■ **Фрагмент документа**
━━━━━━━━
Вот вопрос: а кто должен был отреагировать? Музыканты оставили проблематику артистичности в живописи без внимания, – их можно понять. Искусствоведы посмеялись над личными пристрастиями композитора: дескать, со своим уставом в чужой монастырь не ходят, – возможно, их не стоит винить. Между тем, вопрос о том, что такое артистичность в искусстве, был поставлен Асафьевым в общем виде и обращался, соответственно, к философам, – они остались равнодушными. В стране есть Институт Философии в Академии Наук, есть философские факультеты в нескольких университетах, есть многочисленные кафедры эстетики, но вопрошание мудрого музыканта и педагога не вызвало ни малейшего интереса в философской среде. Не показалось даже странным, что такой эстетической категории как «артистичность» нет вообще – и никогда не было за всю трехсотлетнюю историю объявленной «эстетики».
Б. В. Асафьев со своими «мыслями и думами» эстетического содержания остался в одиночестве. Его чувствительность к красоте, «эстетикос», оказалась тоньше, изысканнее всего художественного слоя общества. В свое время подобная ситуация возникала с С. Кьеркегором и Ф. Ницше. Ницше ловил себя на том, что ему не нравится то, что ему нравится музыка Р. Вагнера, – однако «казус-Вагнер» не беспокоил больше никого. Кьеркегер был настолько внимателен к «уходу-в-себя», что в творческом опыте самоуглубления придал «отчаянию» статус философской категории. Философствующие литераторы усмотрели в категории «отчаяние» только экзистенциализм. Но Кьеркегор в «отчаяние» вкладывал религиозно-творческий смысл: на пределе творческих усилий помощь приходит «сверху», – этот момент эстетический синергии был отчетливо уловлен позднее в России М. Чеховым – актером, режиссером, мыслителем.
━━━━━━━━
■ **Содержимое набора данных**
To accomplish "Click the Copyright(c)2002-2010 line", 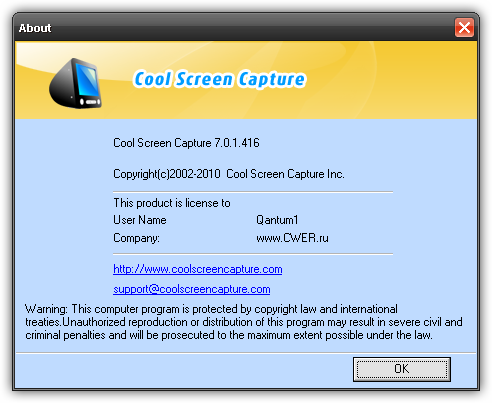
━━━━━━━━
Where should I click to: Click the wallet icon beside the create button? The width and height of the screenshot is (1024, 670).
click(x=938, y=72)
━━━━━━━━
■ **Задание A**
Кем, согласно тексту об артистичности в искусстве, был М. Чехов?
■ **Задание B**
Перепечатайте из текста об артистичности в искусстве без изменений фрагмент, который открывается словами «Б. В. Асафьев» и завершается словами «актером, режиссером, мыслителем.».
■ **Задание C**
Продолжите текст об артистичности в искусстве, начав сразу после его последнего предложения.

■ **Письменный ответ A**
Актером, режиссером, мыслителем.

■ **Письменный ответ B**
Б. В. Асафьев со своими «мыслями и думами» эстетического содержания остался в одиночестве. Его чувствительность к красоте, «эстетикос», оказалась тоньше, изысканнее всего художественного слоя общества. В свое время подобная ситуация возникала с С. Кьеркегором и Ф. Ницше. Ницше ловил себя на том, что ему не нравится то, что ему нравится музыка Р. Вагнера, – однако «казус-Вагнер» не беспокоил больше никого. Кьеркегер был настолько внимателен к «уходу-в-себя», что в творческом опыте самоуглубления придал «отчаянию» статус философской категории. Философствующие литераторы усмотрели в категории «отчаяние» только экзистенциализм. Но Кьеркегор в «отчаяние» вкладывал религиозно-творческий смысл: на пределе творческих усилий помощь приходит «сверху», – этот момент эстетический синергии был отчетливо уловлен позднее в России М. Чеховым – актером, режиссером, мыслителем.

■ **Письменный ответ C**
Современная эстетика нуждается в новых категориях, нуждается в иной степени изысканности эстетического созерцания. Она, собственно, и задумывалась А. Баумгартеном (1714–1762) ради этой цели. Баумгартен специально разделил созерцаемые вещи на две составляющие: «вещь-для-нас» и «вещь-в-себе» или «вещь-для-себя» (в зависимости от перевода), смысл которых впоследствии И. Кант перенес в гносеологию. «Вещь-для-нас» есть вещь в контексте наших умных интуиций, примером которых может служить «артистичность» в размышлениях Б. В. Асафьева. В умных интуициях есть своя логика, отличная от той школьной логики, что выстроена на основе структуры языка, подстроенной в свою очередь под лингво-юридические споры. Эстетика задумывалась Баумгартеном как логика не для юристов или лингвистов, а как логика в искусствах, например, логика-в-танце, логика-в-музыке, логика-в-живописи, да, собственно, даже как логика-в-любви. Ранняя смерть А. Баумгартена не позволила развить идеи эстетической логики, но эта задача с лихвой была решена Г. Гегелем. Термин Баумгартена «эстетика», отсылающий к чувственности, крайне не нравился Гегелю, который предпочитал говорить о «философии искусства». Логика-в-искусстве посредством соотношения содержания и формы, части и целого, единичного и общего, необходимого и случайного получила известность под термином «гегелевская диалектика», которая оказалась удивительно созвучной логике в жизни, в истории, в природе, в мышлении, так что об искусстве забыли, заговорив о «диалектической логике» самой по себе.
Смысл гегелевской «диалектики=науки логики» в том, что логика «вещи-для-нас» фундаментальнее логики «вещи-в-себе», причем по объективным причинам. Примером может служить знаменитые определения Аристотеля: собственность – это не вещи, а отношения людей по поводу вещей. Точно так же деньги – это не просто товар, а орудие активной позиции среди сограждан в своем городе, – в отличие от денег как «богатства» в деспотиях древней Персии.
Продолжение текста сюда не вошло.